Aim of the task: Transcribe exactly the stretch of lines beginning at the one containing "Image resolution: width=600" and closing with the last line of the entries below. Omit images.

Supplied data:

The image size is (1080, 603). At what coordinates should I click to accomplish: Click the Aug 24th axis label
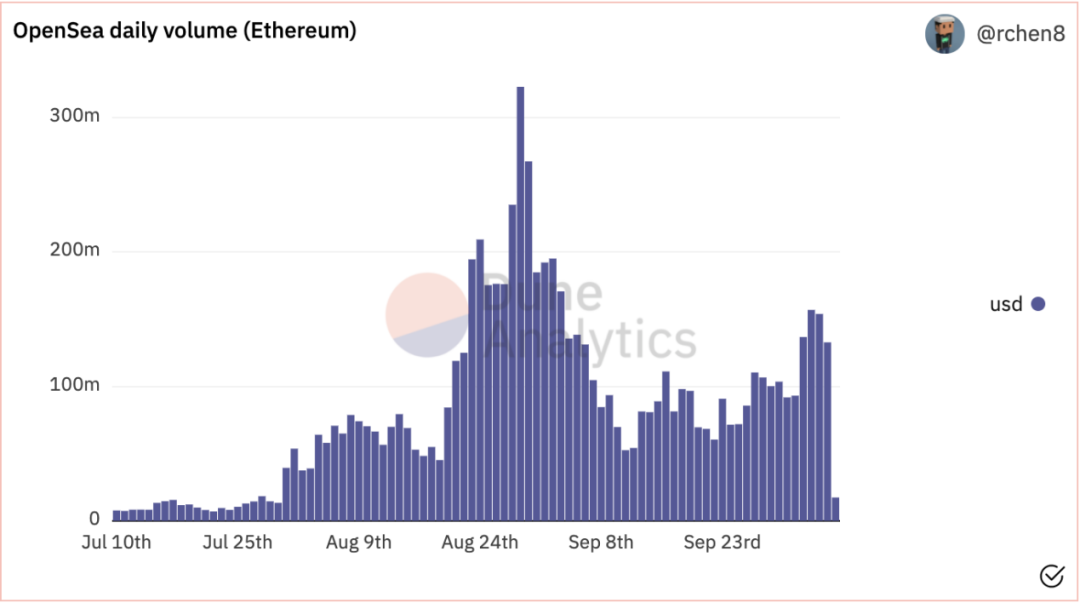pos(480,542)
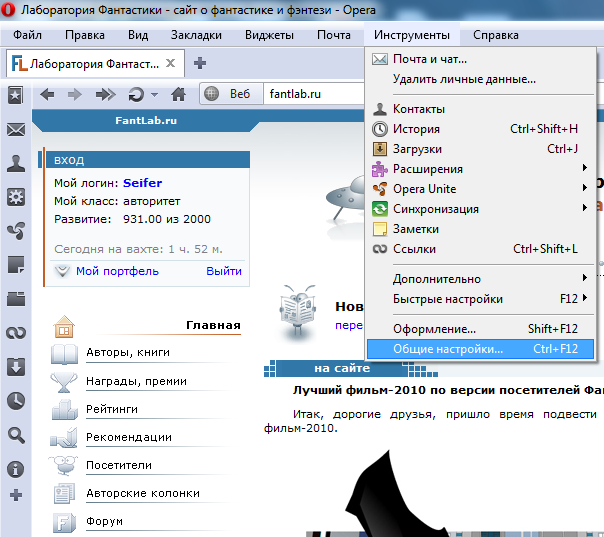Choose Удалить личные данные menu entry
Image resolution: width=604 pixels, height=537 pixels.
464,79
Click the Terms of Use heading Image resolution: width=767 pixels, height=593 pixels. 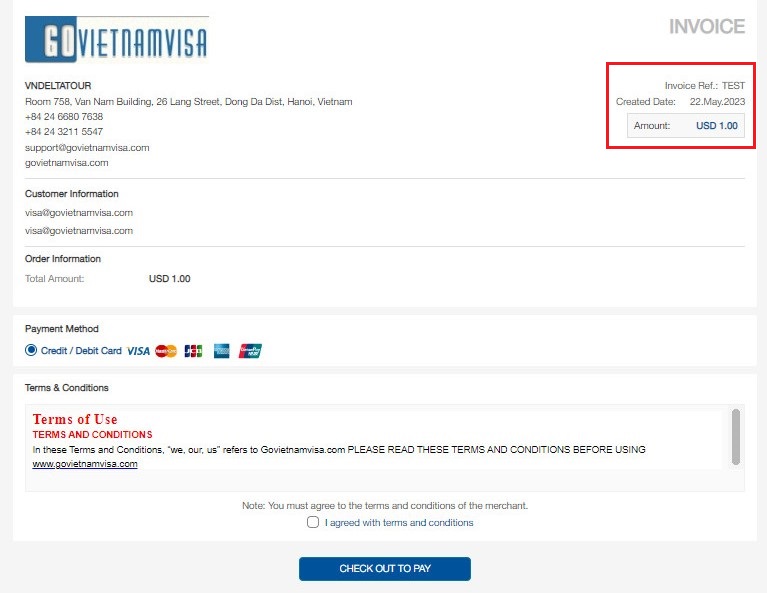[75, 419]
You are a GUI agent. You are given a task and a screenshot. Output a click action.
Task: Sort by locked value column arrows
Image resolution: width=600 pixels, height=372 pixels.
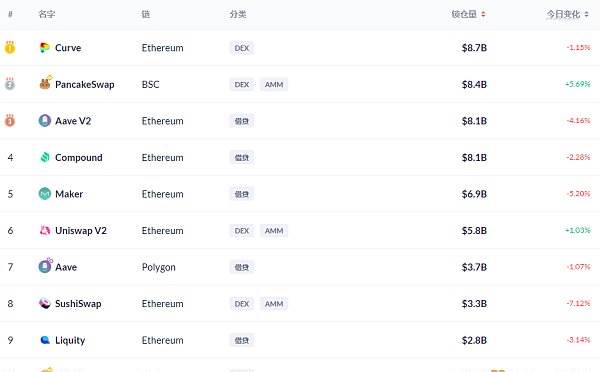(x=483, y=15)
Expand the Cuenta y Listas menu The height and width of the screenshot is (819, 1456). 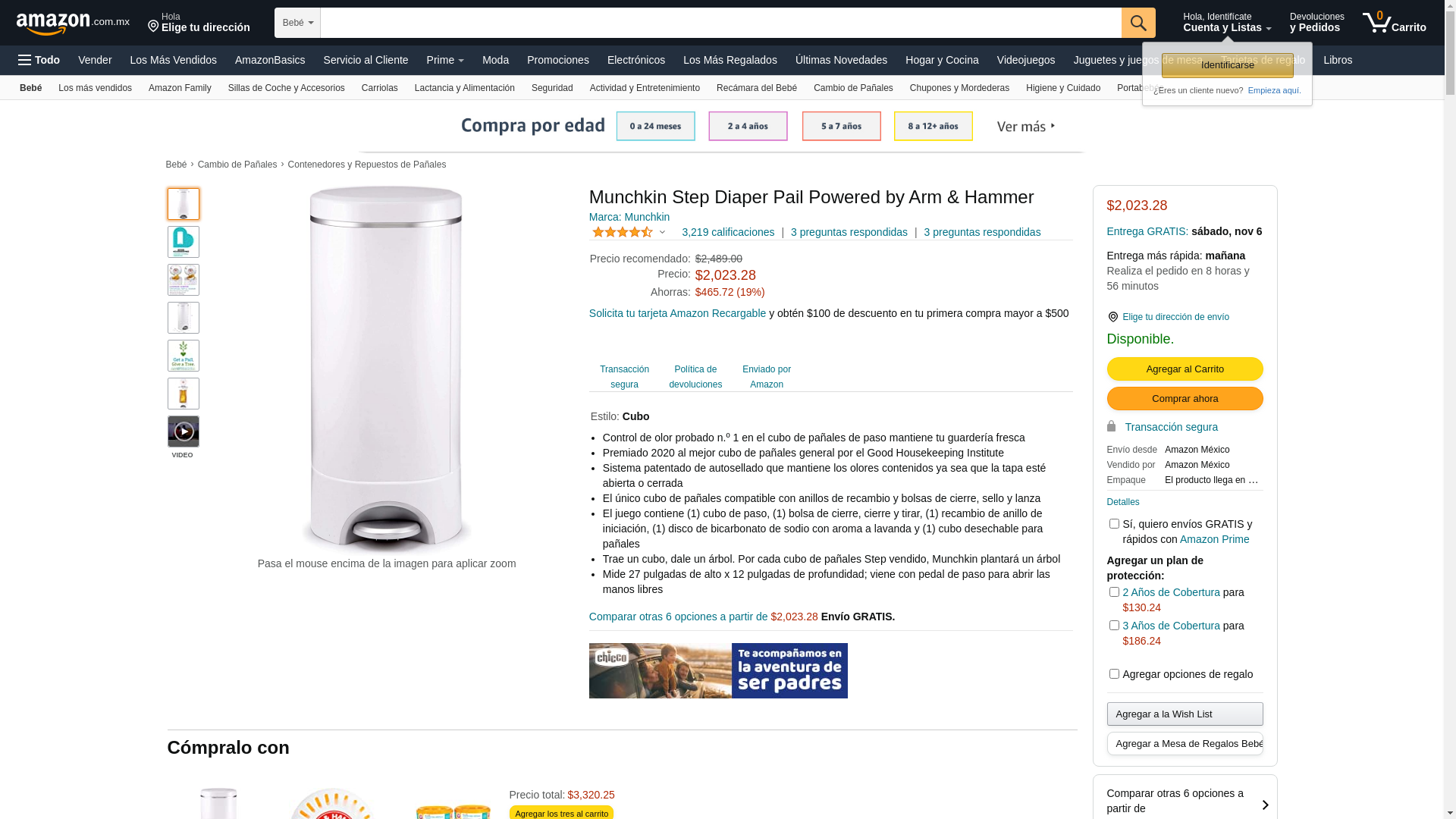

Completed exercise:
Image resolution: width=600 pixels, height=372 pixels.
(x=483, y=15)
Expand the Cuenta y Listas menu The height and width of the screenshot is (819, 1456). 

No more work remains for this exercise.